### [Request]
Could you copy the data word for word, starting with the line that contains "is (750, 600)." and continuing through the end of the data, with the pictures left out?

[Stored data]
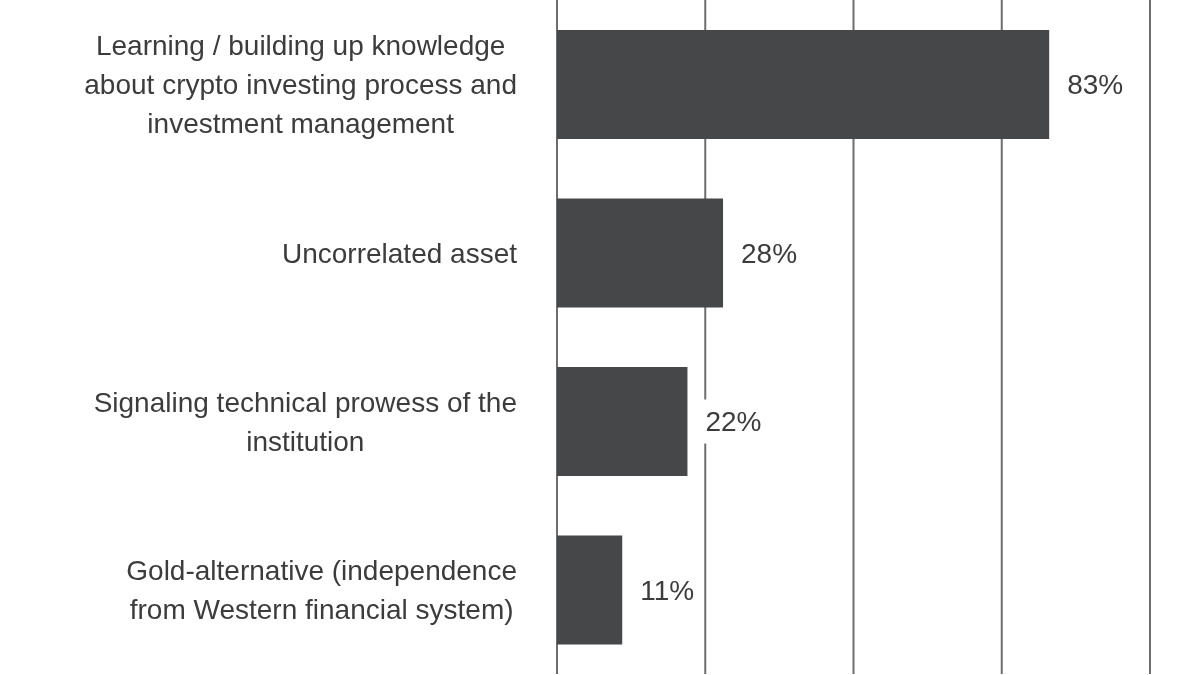  I want to click on y-tick-label: Uncorrelated asset, so click(400, 253).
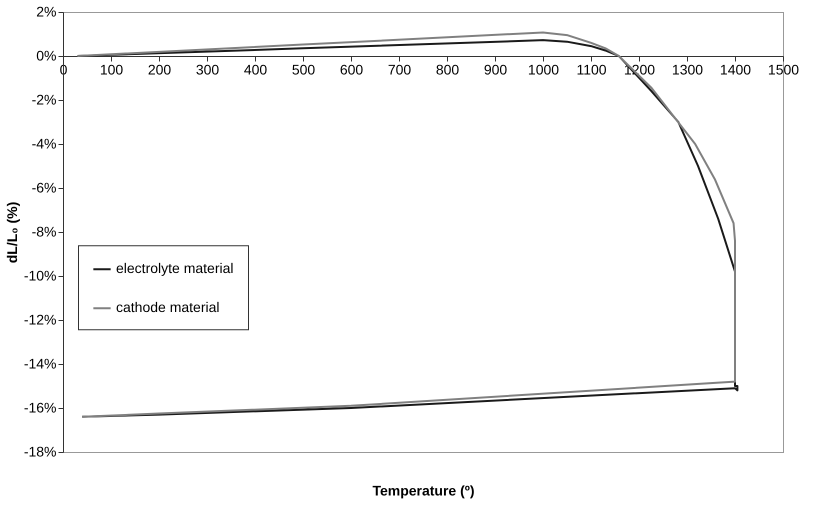 This screenshot has width=839, height=507. Describe the element at coordinates (208, 70) in the screenshot. I see `x-tick-label: 300` at that location.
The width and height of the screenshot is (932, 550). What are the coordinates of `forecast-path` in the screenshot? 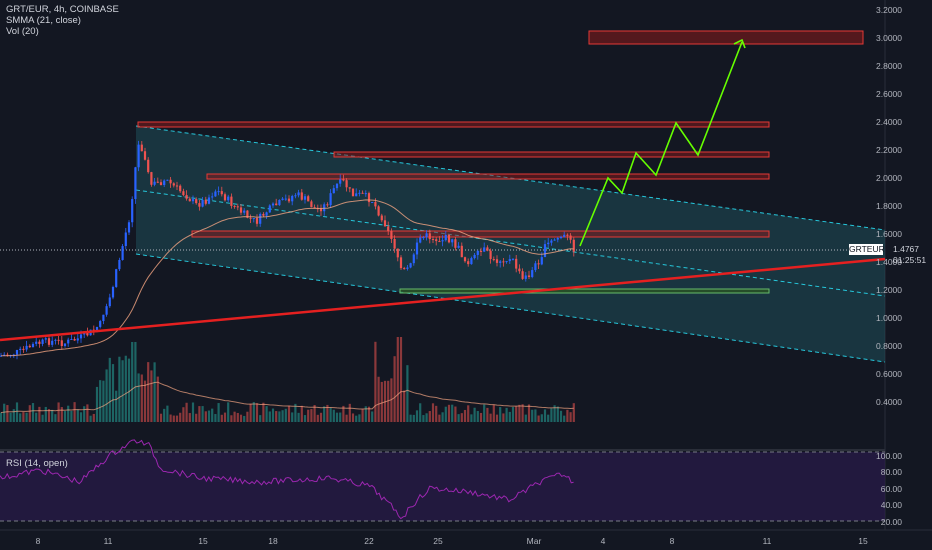 It's located at (661, 144).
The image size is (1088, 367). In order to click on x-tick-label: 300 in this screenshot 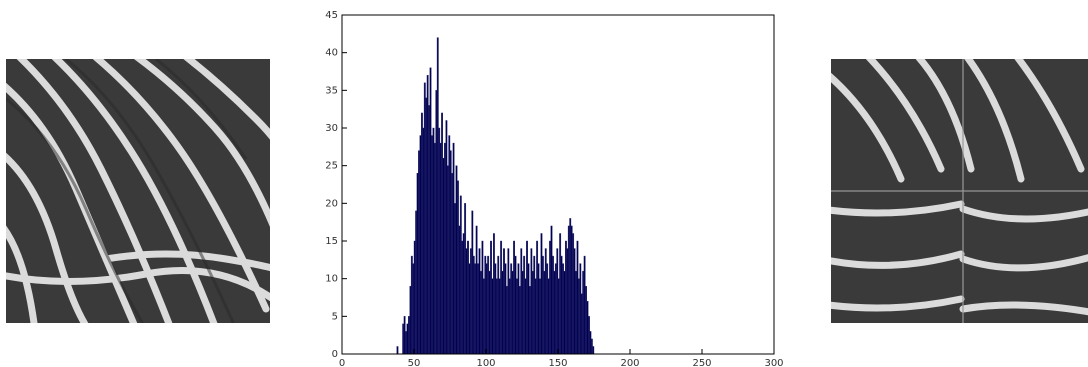, I will do `click(774, 362)`.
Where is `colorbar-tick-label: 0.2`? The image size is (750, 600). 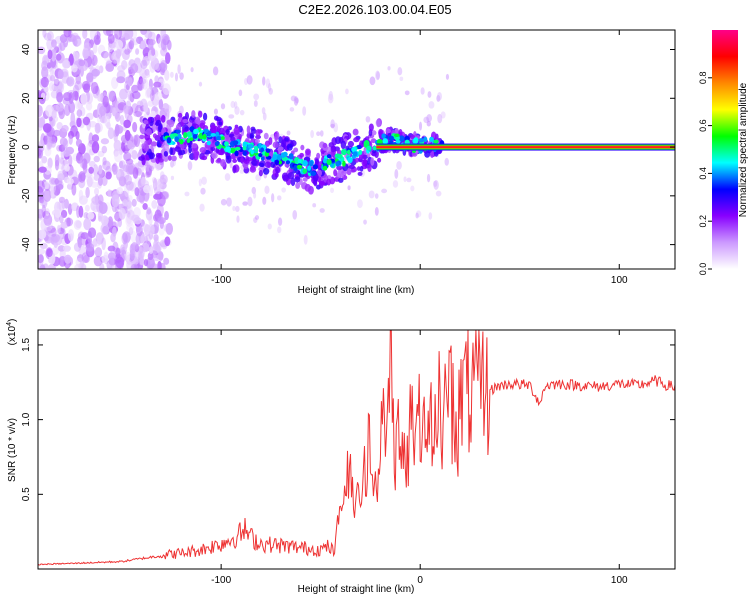
colorbar-tick-label: 0.2 is located at coordinates (703, 222).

### [Solved problem]
Where is `colorbar-tick-label: 0.2`? The image size is (750, 600). 
colorbar-tick-label: 0.2 is located at coordinates (703, 222).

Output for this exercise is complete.